OM: Você encontra resistência nas instituições?
MCE: Às vezes sim, infelizmente. No ministério de Relações Exteriores ainda há homofobia, mas a relação está melhor. Por exemplo, soubemos que Cuba se absteria, em dezembro de 2008, sobre a resolução a favor da descriminalização universal da homossexualidade. Então procuramos com o ministro para dizer que a política externa devia ser um reflexo da política nacional. Um país como Cuba, uma nação socialista, deve defender a igualdade de todos. É essencial. Recebemos um número incalculável de e-mails que diziam: “Como é possível que Cuba não vá aderir a tal resolução?”. E compartilhamos essa indignação. Mas nosso trabalho foi frutífero porque Cuba votou a favor da declaração.
OM: A sociedade cubana ainda é homofóbica?

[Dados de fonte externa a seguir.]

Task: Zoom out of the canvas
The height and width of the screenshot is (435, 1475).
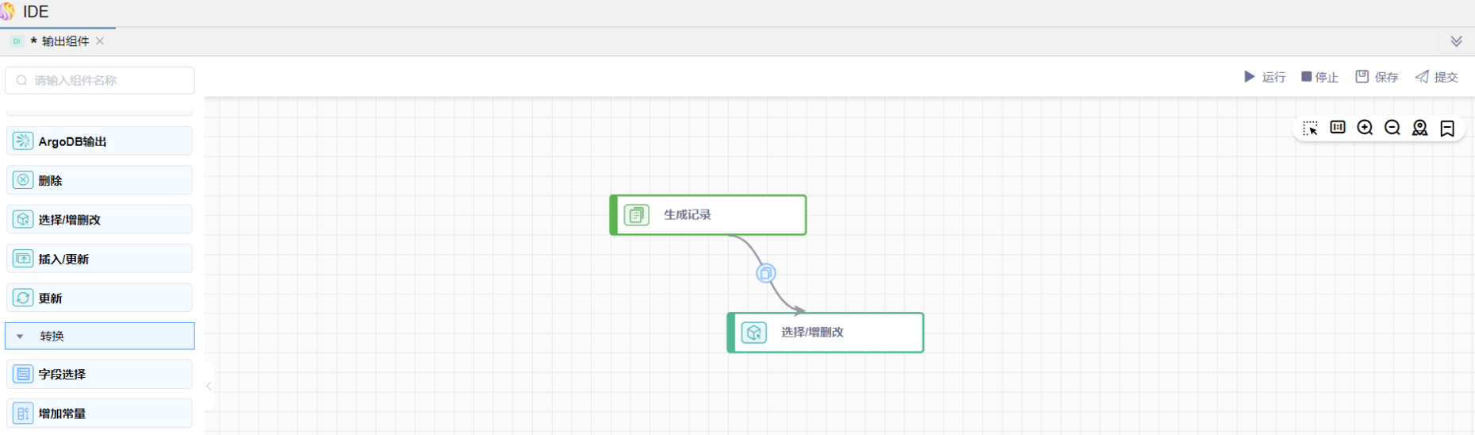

MCE: Muito menos que antes. Agora, fica difícil assumir sua homofobia porque esta é uma atitude considerada reacionária e, portanto, contrarrevolucionária. A homofobia não é uma questão de geração, mas sim de mentalidade e de cultura. O diálogo e a reflexão são fundamentais para lutar contra a homofobia.
OM: Quais são os motivos de satisfação?
MCE: A homofobia, se não desapareceu completamente, diminuiu bastante em nosso país. Temos recebido testemunhos magníficos de famílias que tinham rejeitado um de seus filhos e finalmente aceitaram sua orientação sexual graças a nosso trabalho de educação. Também recebemos muitos depoimentos de pessoas homofóbicas que se livraram do preconceito e se arrependeram de sua atitude e do dano que causaram aos demais. Inclusive, cubanos que moram nos EUA e no Canadá vieram participar de nossas atividades e voltaram para casa com uma visão de Cuba completamente diferente. Alguns estão tão surpresos que me falaram que, se o casamento homossexual fosse legalizado, voltariam a morar em Cuba. Nosso trabalho é frutífero.